== DATA
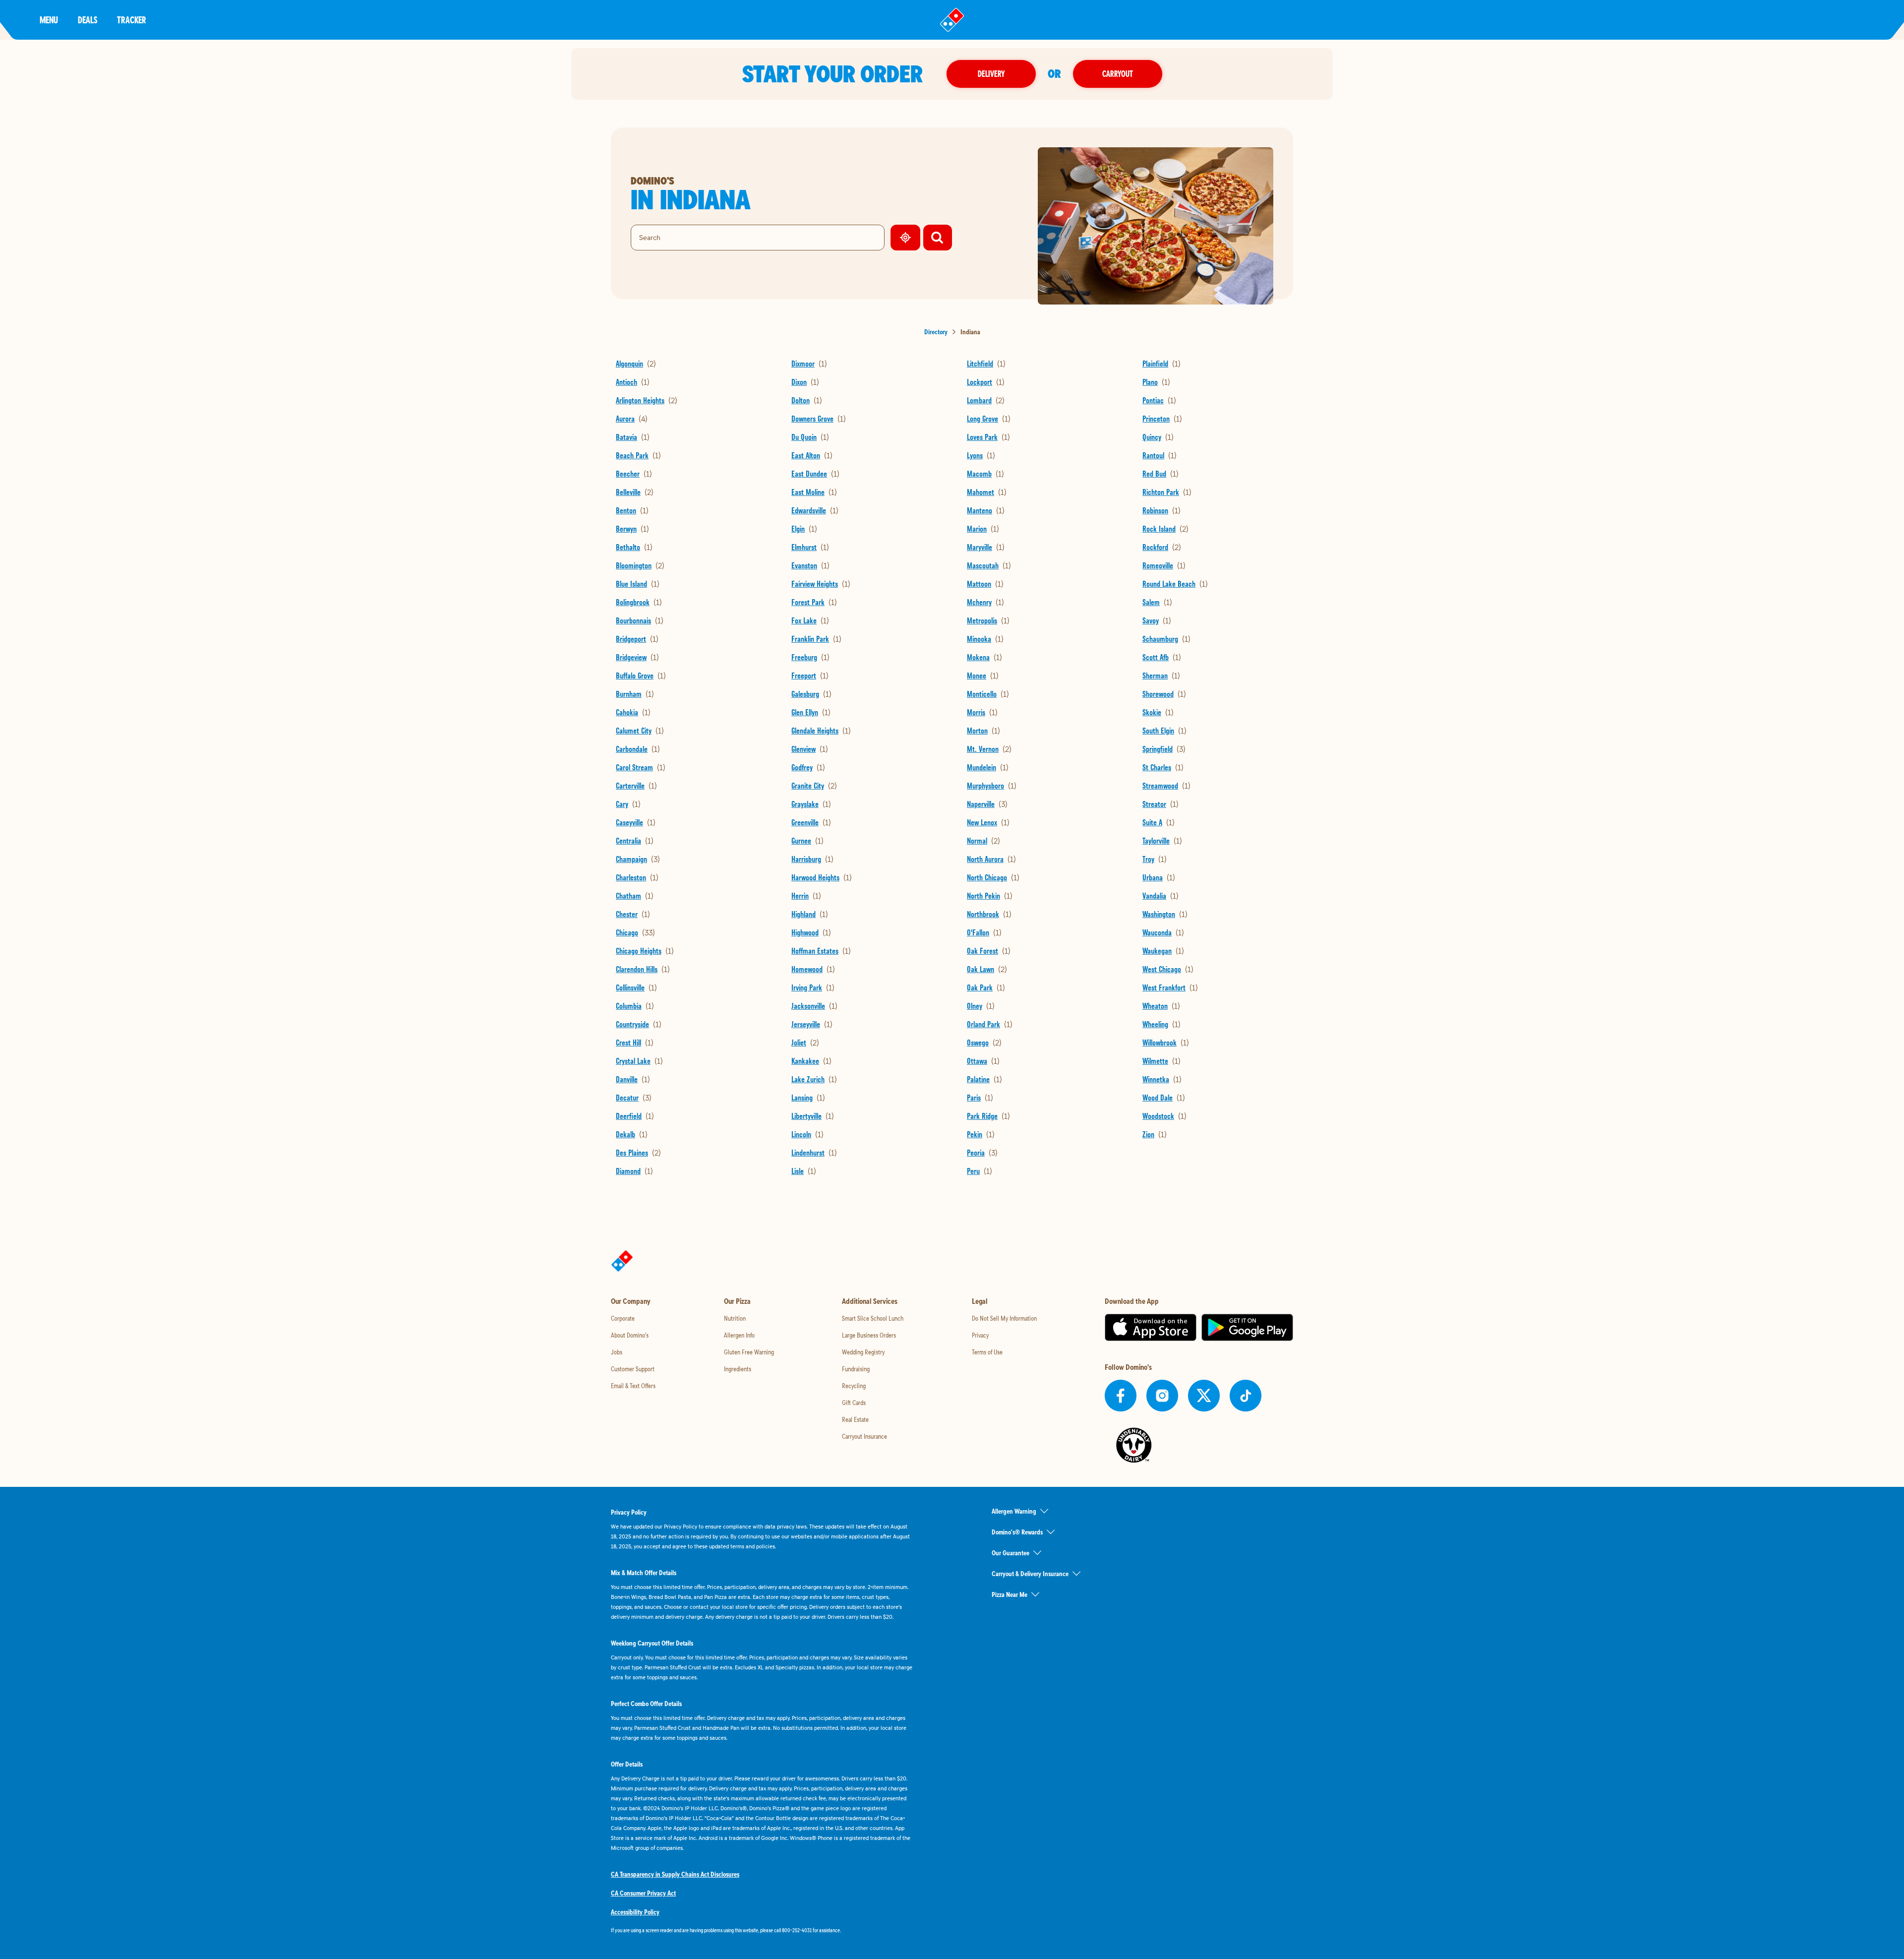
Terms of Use (987, 1351)
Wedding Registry (863, 1351)
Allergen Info (739, 1335)
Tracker (131, 19)
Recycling (854, 1385)
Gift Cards (854, 1402)
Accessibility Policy (635, 1911)
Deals (87, 19)
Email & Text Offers (633, 1385)
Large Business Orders (869, 1335)
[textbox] (761, 1930)
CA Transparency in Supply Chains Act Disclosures (675, 1874)
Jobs (616, 1351)
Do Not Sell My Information (1004, 1318)
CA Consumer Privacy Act (643, 1893)
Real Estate (855, 1419)
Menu (49, 19)
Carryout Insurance (864, 1436)
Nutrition (735, 1318)
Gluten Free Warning (749, 1351)
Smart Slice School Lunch (872, 1318)
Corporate (623, 1318)
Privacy (980, 1335)
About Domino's (630, 1335)
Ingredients (737, 1368)
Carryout (1117, 73)
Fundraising (856, 1368)
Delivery (991, 73)
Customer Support (632, 1368)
====
→ **PROBLEM DESCRIPTION**
Each line of the data above should be reproduced without alteration, and no picture should appear in the copy.

→ **OUTPUT OF THE TASK**
Terms of Use (987, 1351)
Wedding Registry (863, 1351)
Allergen Info (739, 1335)
Tracker (131, 19)
Recycling (854, 1385)
Gift Cards (854, 1402)
Accessibility Policy (635, 1911)
Deals (87, 19)
Email & Text Offers (633, 1385)
Large Business Orders (869, 1335)
[textbox] (761, 1930)
CA Transparency in Supply Chains Act Disclosures (675, 1874)
Jobs (616, 1351)
Do Not Sell My Information (1004, 1318)
CA Consumer Privacy Act (643, 1893)
Real Estate (855, 1419)
Menu (49, 19)
Carryout Insurance (864, 1436)
Nutrition (735, 1318)
Gluten Free Warning (749, 1351)
Smart Slice School Lunch (872, 1318)
Corporate (623, 1318)
Privacy (980, 1335)
About Domino's (630, 1335)
Ingredients (737, 1368)
Carryout (1117, 73)
Fundraising (856, 1368)
Delivery (991, 73)
Customer Support (632, 1368)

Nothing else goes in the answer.